Si la familia se hacía cargo de la primera formación del educando, la escuela aportaba un mayor grado de conocimientos y la socialización, que tenía que ver con la vinculación del educando con sus iguales, sus compañeros, y con sus mayores, sus maestros. Esto, como resulta obvio, no sucede igual.
En este tiempo de tensiones, dudas, dilemas éticos, retos sociales, desafíos políticos, existen algunos indicios que pueden ayudarnos a reorientar la ruta.
La educación, entendida en su sentido lato, no circunscrita al sistema escolar, es condición indispensable para combatir la inseguridad. Nuestras aulas pueden y deben funcionar como escuelas de democracia y civismo, plataformas para el descubrimiento, estímulo de vocaciones y exploración de horizontes, ámbitos de sociabilidad y aprendizaje solidario.
Toca a las familias, a los medios de comunicación, a la escuela y al gobierno, rescatar valores, enseñar a asumir (no a eludir) responsabilidades. Detrás del fenómeno de la violencia, de las adicciones, de la inseguridad y del deterioro del ambiente, está la pérdida de valores democráticos y cívicos en el aula magna que debe ser la sociedad.

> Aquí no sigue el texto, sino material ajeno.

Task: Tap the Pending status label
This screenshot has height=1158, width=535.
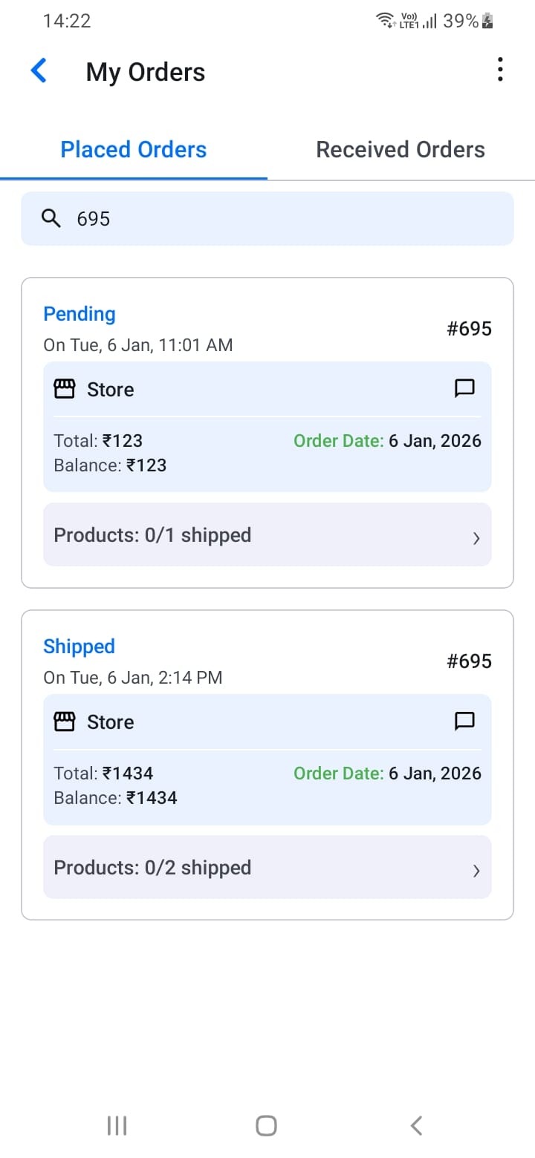Action: (x=80, y=314)
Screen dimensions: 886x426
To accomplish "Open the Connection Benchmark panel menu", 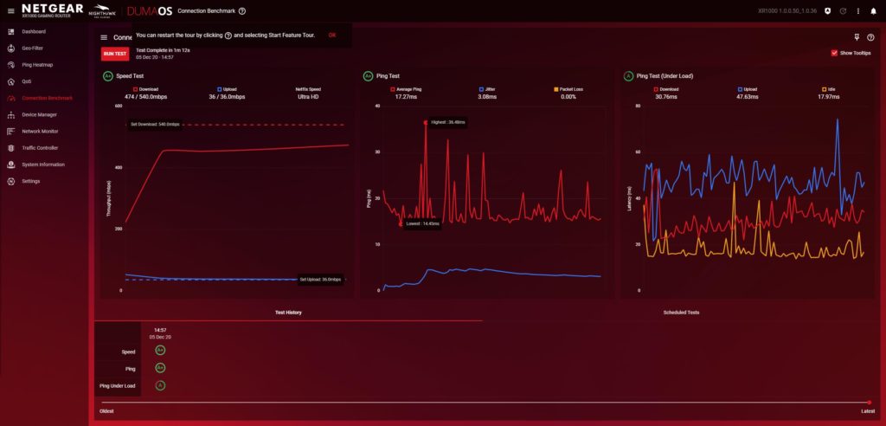I will tap(104, 37).
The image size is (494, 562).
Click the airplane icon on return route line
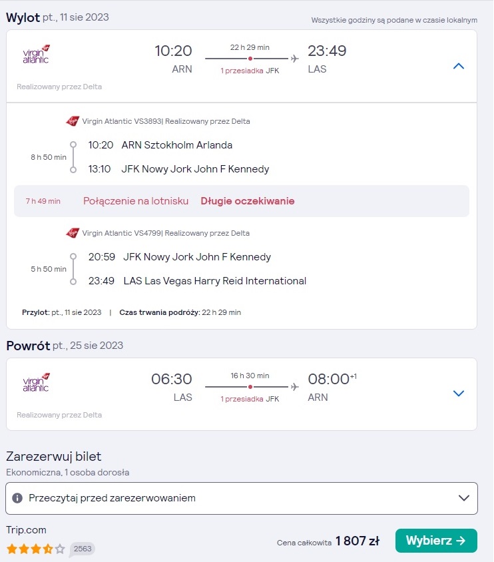(x=294, y=387)
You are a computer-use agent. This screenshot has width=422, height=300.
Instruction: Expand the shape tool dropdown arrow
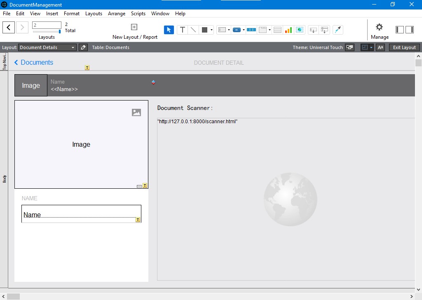(211, 30)
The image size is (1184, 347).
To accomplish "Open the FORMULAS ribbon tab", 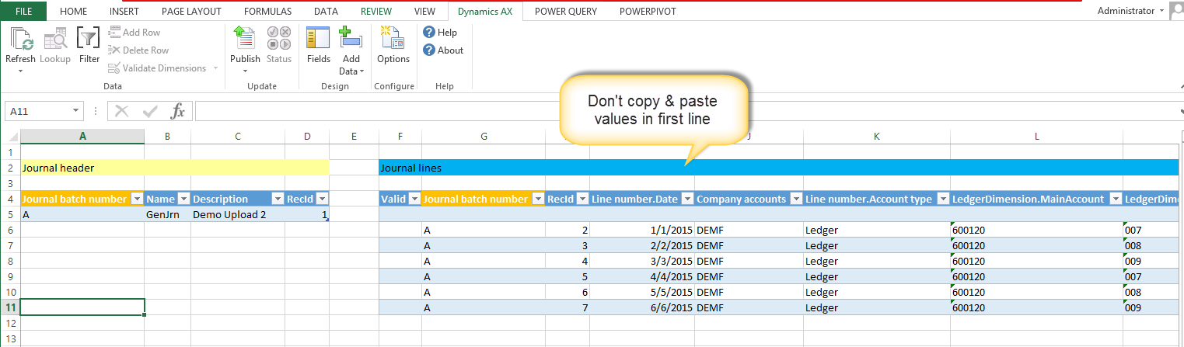I will [268, 12].
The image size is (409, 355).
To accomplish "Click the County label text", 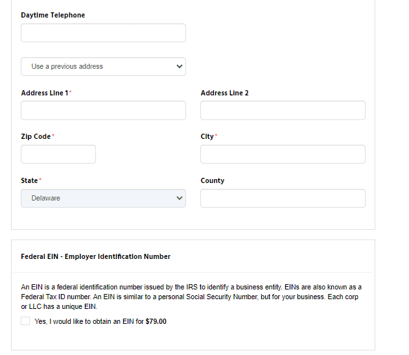I will click(213, 180).
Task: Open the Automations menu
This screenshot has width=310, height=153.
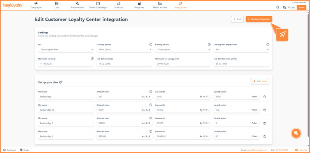Action: 77,5
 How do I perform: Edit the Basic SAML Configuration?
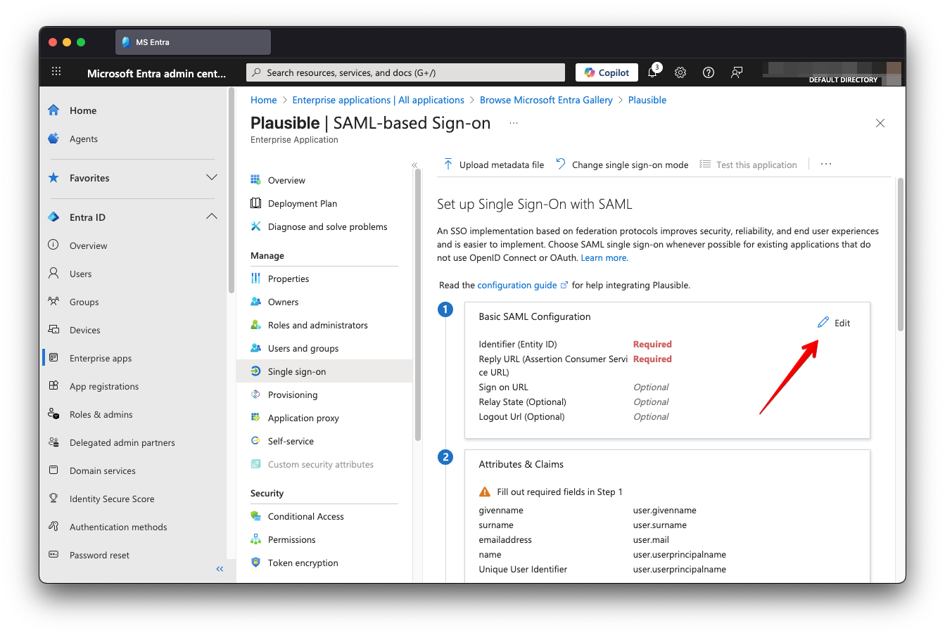835,323
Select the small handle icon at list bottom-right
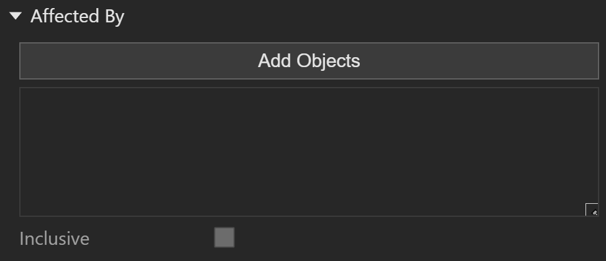Screen dimensions: 606x261 592,209
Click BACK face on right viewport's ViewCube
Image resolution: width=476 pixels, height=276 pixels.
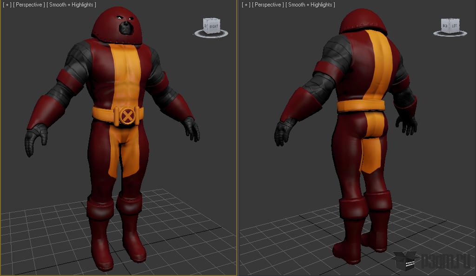pos(445,26)
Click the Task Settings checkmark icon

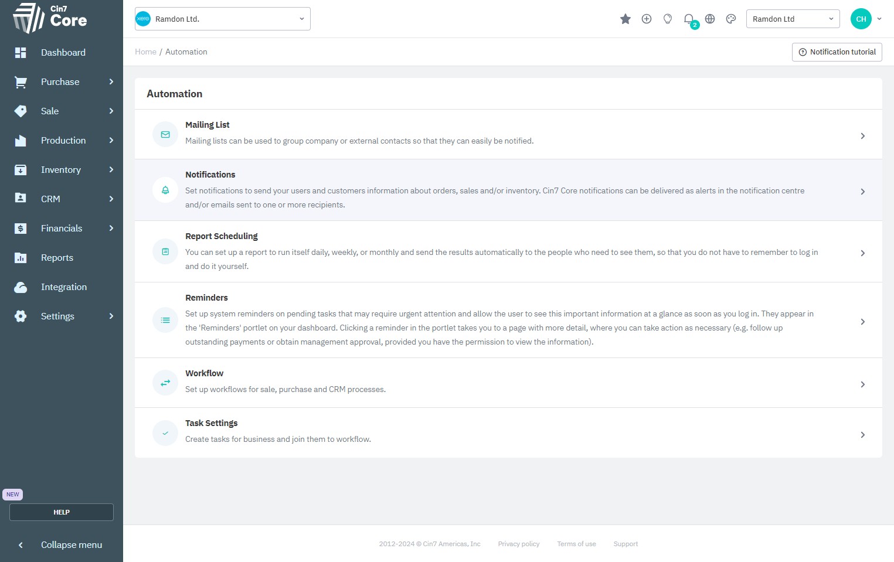point(165,433)
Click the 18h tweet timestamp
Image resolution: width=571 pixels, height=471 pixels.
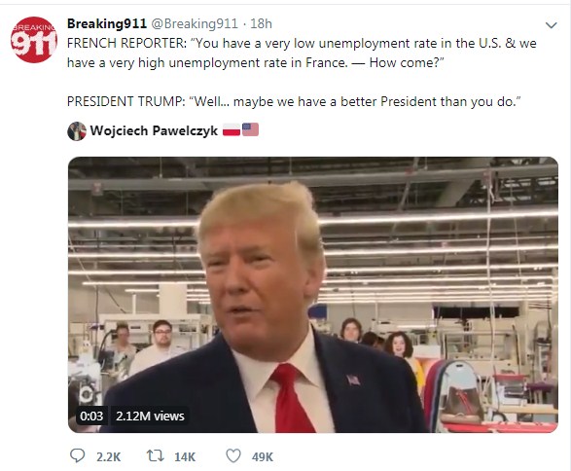coord(261,23)
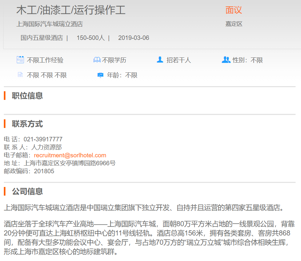
Task: Click the 150-500人 company size tag
Action: pyautogui.click(x=91, y=38)
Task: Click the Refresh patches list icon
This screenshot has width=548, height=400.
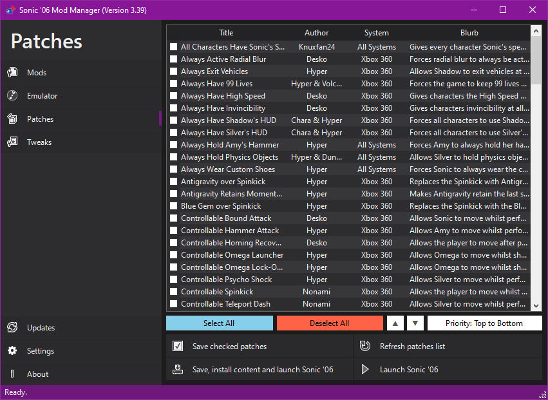Action: coord(365,347)
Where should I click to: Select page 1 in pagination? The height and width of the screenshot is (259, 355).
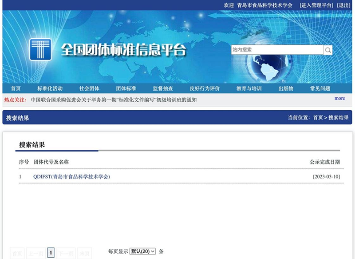51,253
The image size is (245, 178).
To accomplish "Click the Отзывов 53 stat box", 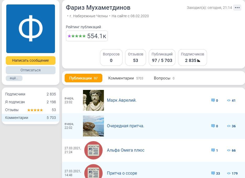I will point(135,58).
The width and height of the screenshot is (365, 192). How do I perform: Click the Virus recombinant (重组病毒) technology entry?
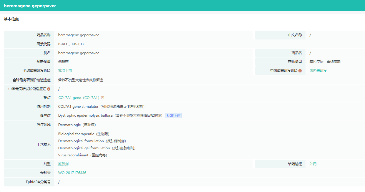pos(83,155)
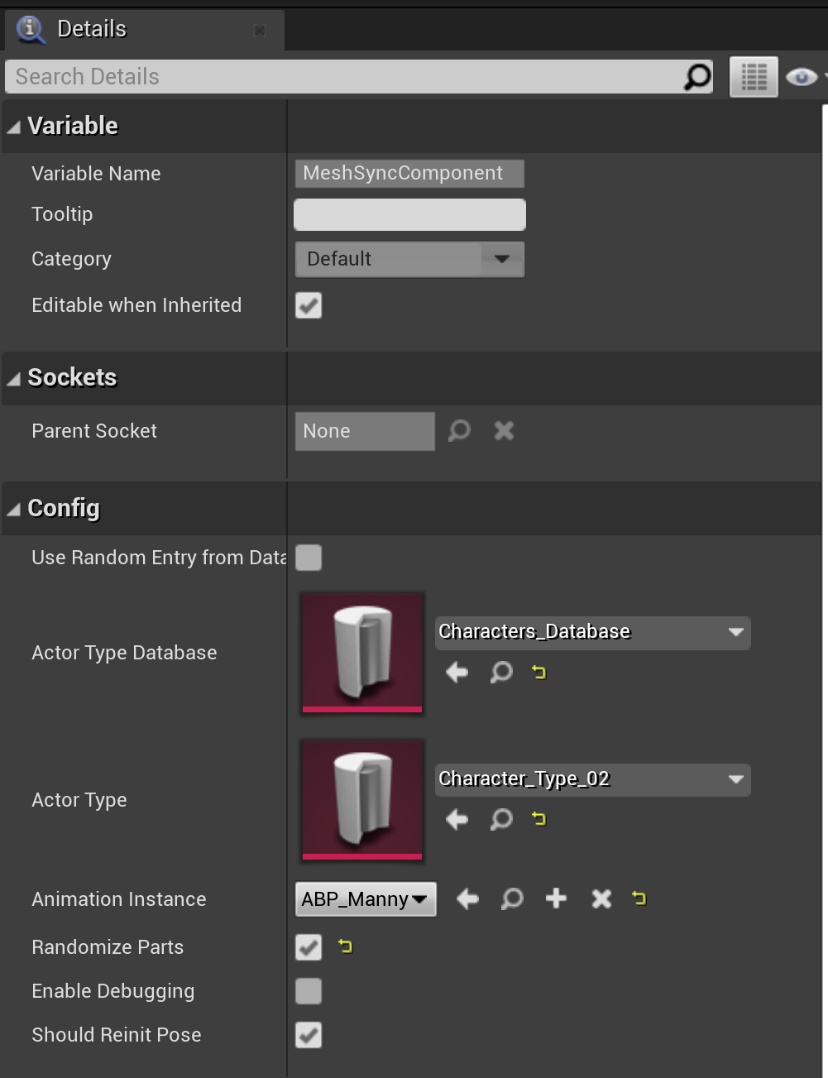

En Guanajuato pudimos compartir estas preocupaciones con los participantes del congreso educativo al que convocó el gobierno estatal y, por la respuesta de la gente, constatamos que la educación es el mejor camino de que disponemos para diseñar el futuro. Debemos otorgarle la prioridad real, no virtual, para abordar con seriedad y con una visión de largo aliento los problemas que hoy generan graves desarreglos sociales, es la respuesta de fondo, no tenemos mejor medio.